[GOAL OF THE EXERCISE]: Render the lines from the line with "This screenshot has" up to and including the line with "at that location." as a two-column CSV with the columns instruction and output, with one row that puts the text in instruction and its answer in output. Quote each field, turn line breaks into spaces, and leave the pictures out.

[TASK MATERIAL]:
>>>>
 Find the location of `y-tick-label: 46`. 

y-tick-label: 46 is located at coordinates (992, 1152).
<<<<
>>>>
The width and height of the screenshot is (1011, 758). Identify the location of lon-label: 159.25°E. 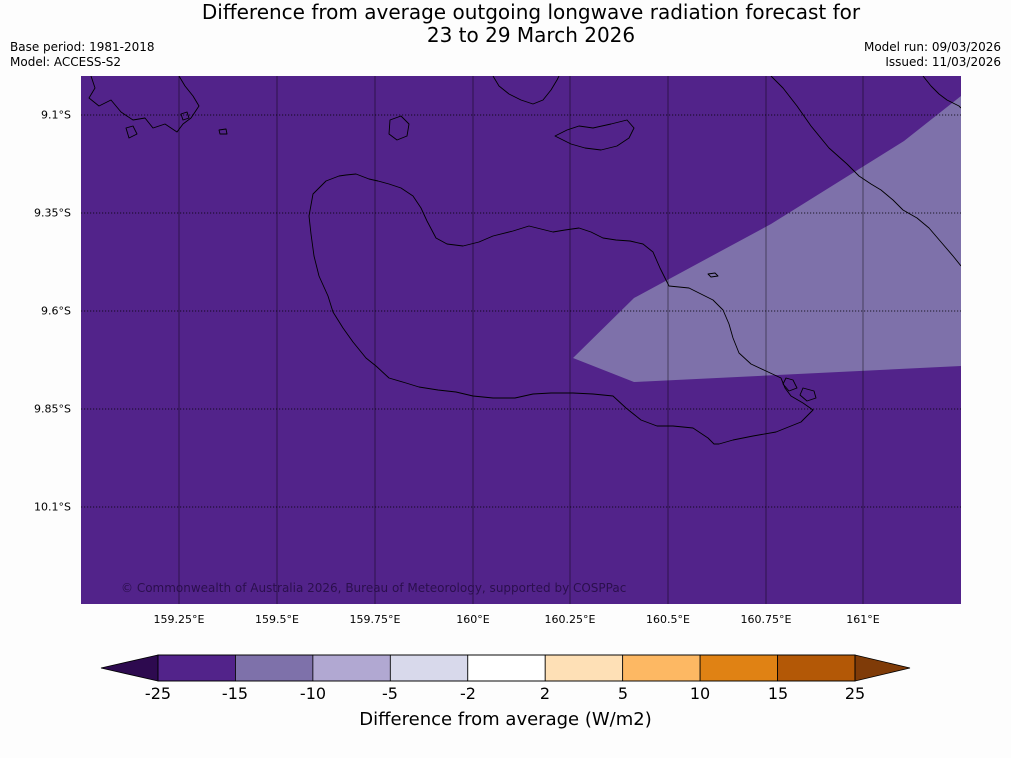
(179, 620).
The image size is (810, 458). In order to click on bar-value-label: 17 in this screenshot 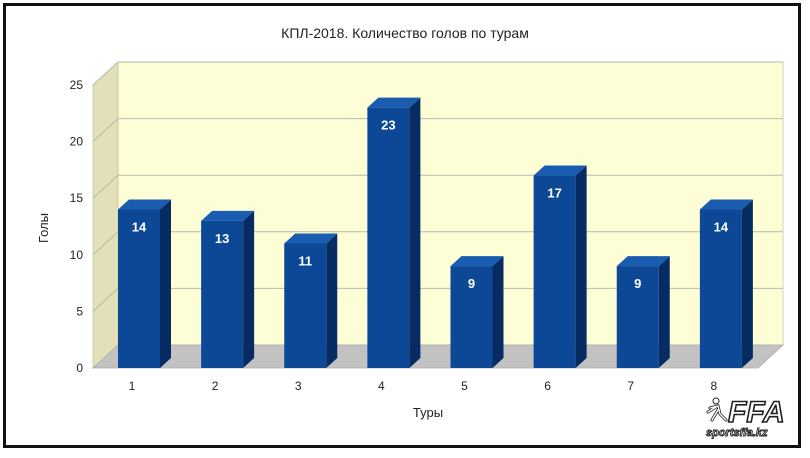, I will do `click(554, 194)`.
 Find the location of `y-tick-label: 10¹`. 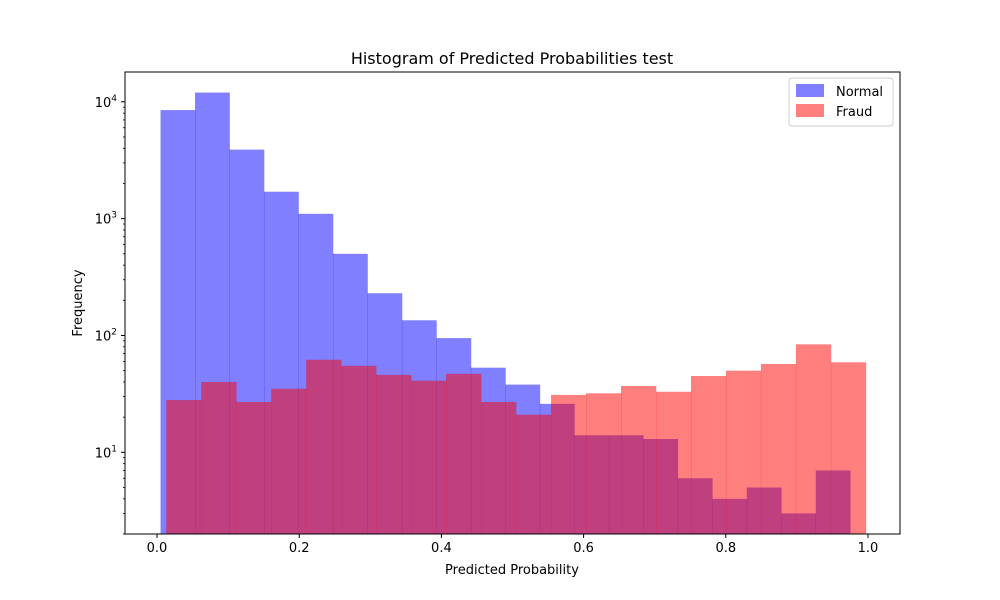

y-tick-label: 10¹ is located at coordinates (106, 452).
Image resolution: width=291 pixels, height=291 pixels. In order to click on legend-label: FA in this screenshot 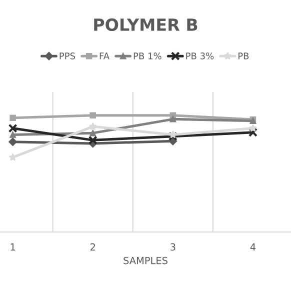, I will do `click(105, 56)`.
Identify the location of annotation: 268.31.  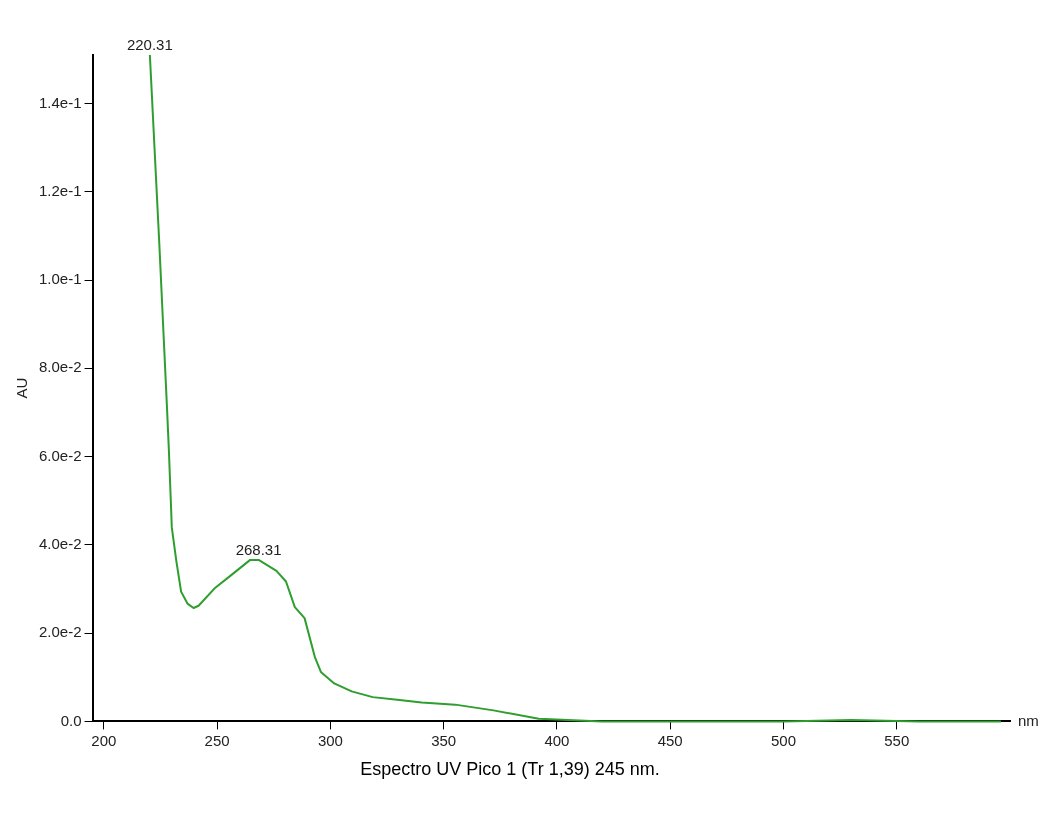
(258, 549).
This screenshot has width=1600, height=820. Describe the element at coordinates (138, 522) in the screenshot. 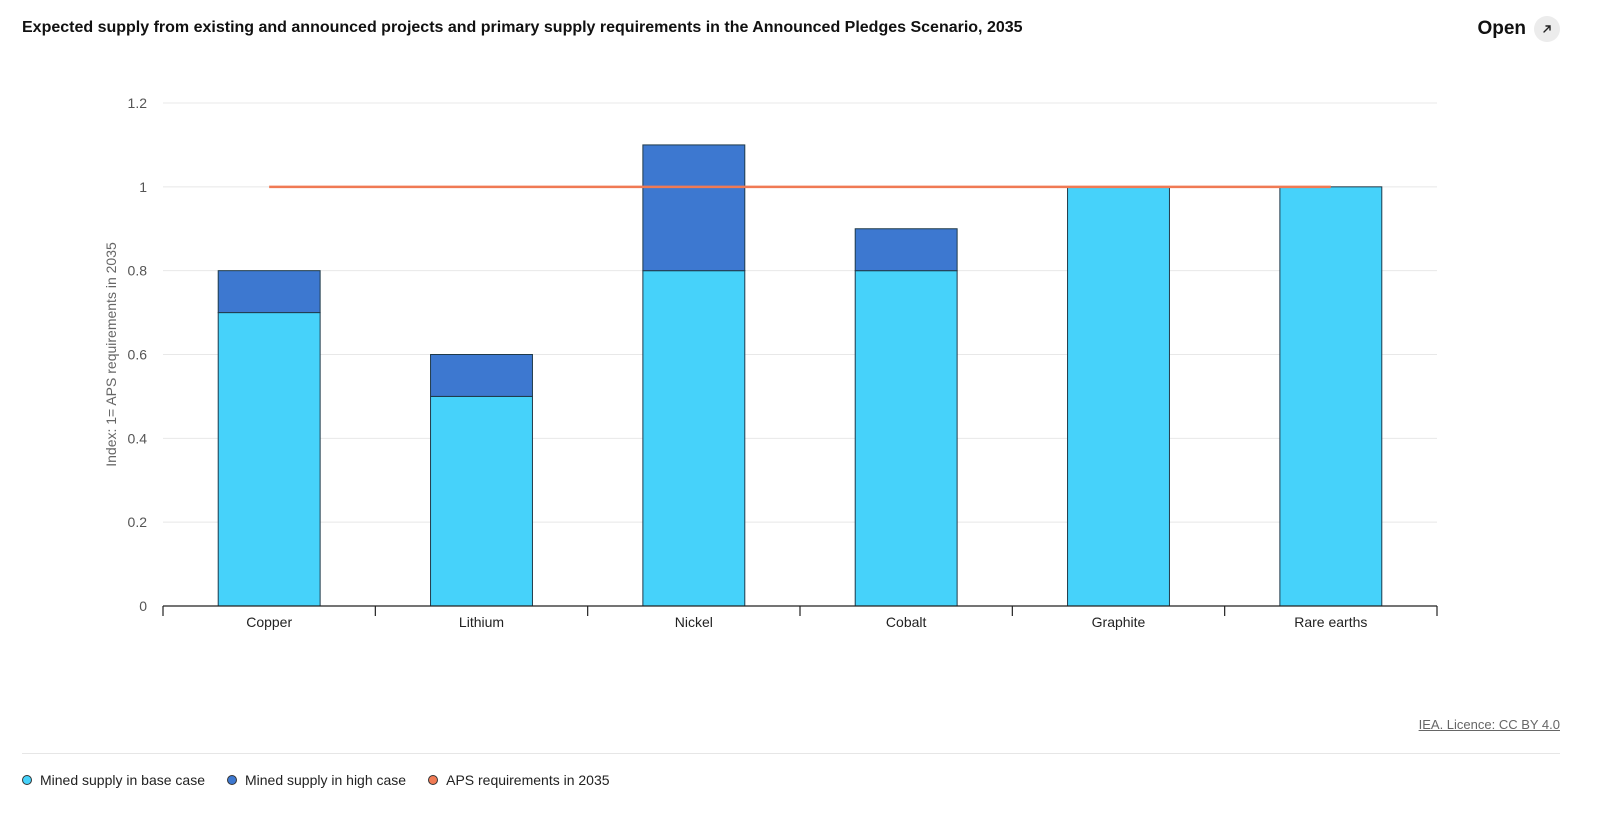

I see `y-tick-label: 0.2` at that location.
<<<<
[OUTPUT OF THE EXERCISE]:
instruction,output
"This screenshot has width=1600, height=820. Describe the element at coordinates (138, 522) in the screenshot.","I see `y-tick-label: 0.2` at that location."